Supervised devices, financial applications and subscriber services may need a secure platform integration to manage users’ actions. Secure storage, secure compile, encryption used and platform security objects such as sandboxing, internal services used (e.g. intent, broadcast, content provider, keychain/keystore), fingerprint modules, two-factor authentication and device policies are essential testing targets. Moreover, application specific services, information disclosure issues and functions used should be analysed in security perspective. During exercises, sample applications will be tested for common mobile security vulnerabilities, lack of platform integration, application specific security issues and insecure design.


Reverse engineering for mobile applications is required to identify fundamental security issues such as information disclosure through source code, security bypass using runtime manipulation, insecure security and access management. In addition, it can be used for attacking target applications as malware, bypassing sandboxed information and bypassing security policies such as jailbreak detection and device enforcements. Reverse engineering section will teach fundamentals for mobile security such ARM shellcoding, explaining VMs (e.g. Xamarin/Mono, Dalvik and ART), disassembling mobile applications and debugging using GDB, LLDB and ADB. The exercises in this section will include unpacking and dissembling applications, Drozer exercises, runtime manipulation exercises using Cyript and GDB.


Mobile applications need backend services on cloud or corporate networks to complete their features.
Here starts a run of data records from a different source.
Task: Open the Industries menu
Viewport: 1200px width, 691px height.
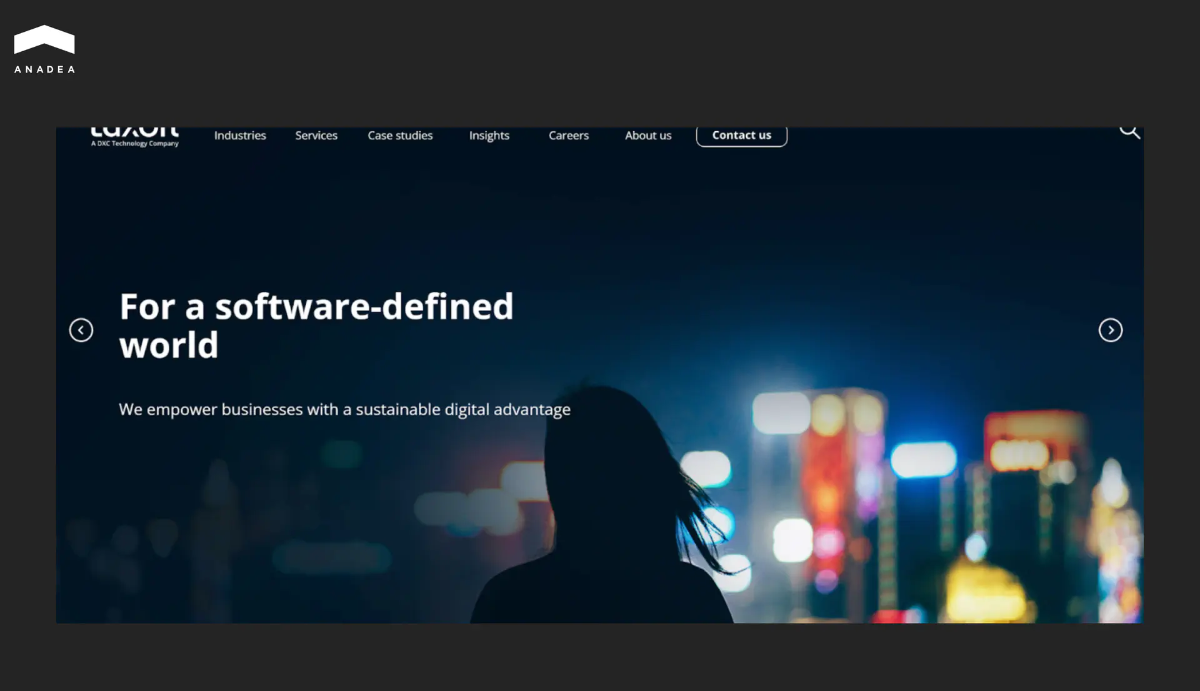Action: click(240, 136)
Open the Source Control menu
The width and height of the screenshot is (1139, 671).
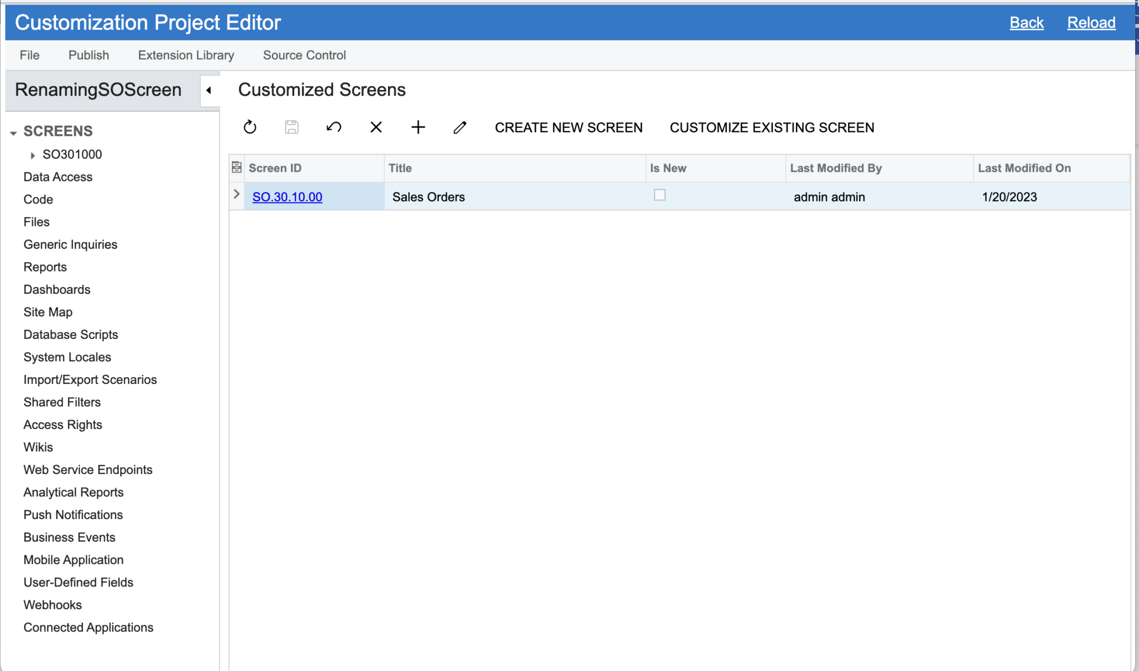pos(304,55)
However, most of mobile applications have security issues to implement transport security for backend services. Encryption issues such as lack of TLS enforcements, insecure crypto options and missing TLS pinning features are well-known security vulnerabilities for mobile implementations. Exercises in this section are based on using various proxies to intercept mobile traffic, attacking TLS implementations and bypassing TLS pinning.


Device security testing requirements including supervised devices, stolen device cases and MDM requirements will be discussed in this section. Various security problems of MDM solutions, well-known design issues, lack of cloud security and bypassing enforcements will be demonstrated.